Month 2: Pick one destination and book it entirely with points. Use Faroway to generate a full itinerary for context.
Month 3: Transfer any orphaned small balances to a primary program (if transfer partners allow) or redeem them on gift cards as a last resort.
Month 4–5: Plan your next trip 6–12 months out and set a specific points target. Anything above that target gets redeemed on your next trip.

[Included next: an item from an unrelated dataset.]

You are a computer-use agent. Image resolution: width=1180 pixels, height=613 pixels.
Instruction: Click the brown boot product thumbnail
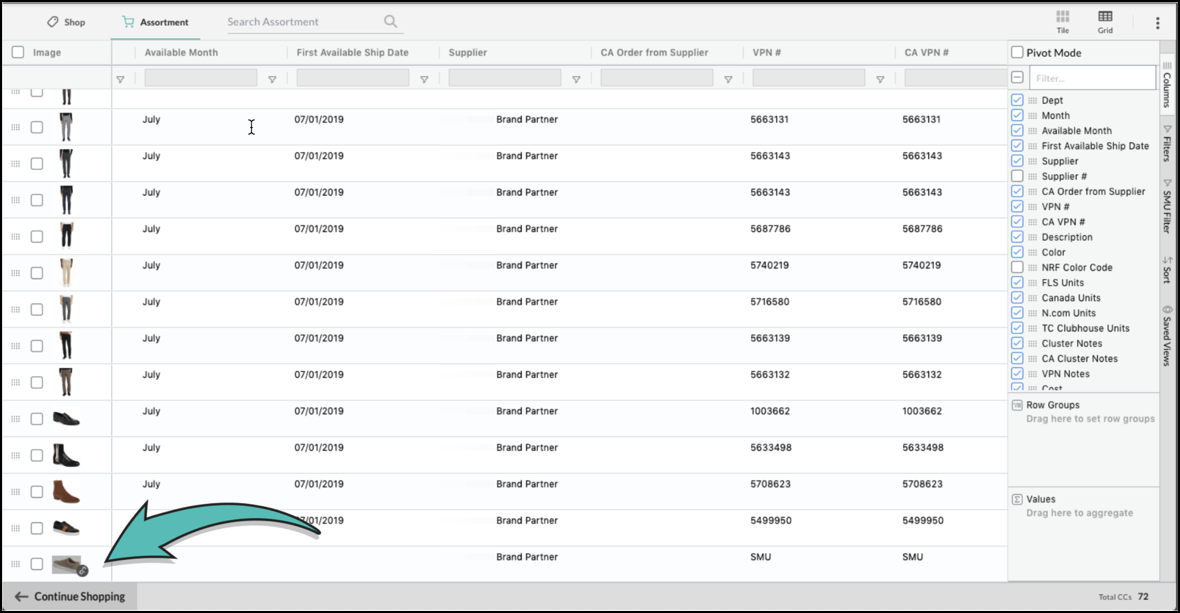(x=66, y=492)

Month 6: Reassess which credit cards are still serving you. Cancel or product-change any cards where annual fees exceed the benefit you're actually using.
The Bottom Line
Points are a tool, not a trophy. Every month you hold 200,000 miles in a single airline program, you're betting that program won't devalue — a bet that historical evidence suggests you'll lose eventually.
The winning strategy is earn with purpose, redeem with intent, and never let your balance exceed what you can use in one trip cycle.
If you're not sure where to go or what trip to build toward, that's the first thing to solve. Faroway builds personalized itineraries based on your travel style and budget, so you have a concrete destination to aim your points at — before another devaluation makes the decision for you.
Stop hoarding. Start traveling.
Topics
Written by
Faroway Team
The Faroway team is passionate about making travel planning effortless with AI. We combine travel expertise with cutting-edge technology to help you explore the world.
@farowayGet Travel Tips Delivered Weekly
Get our best travel tips, destination guides, and exclusive deals delivered straight to your inbox every week.
No spam, ever. Unsubscribe anytime.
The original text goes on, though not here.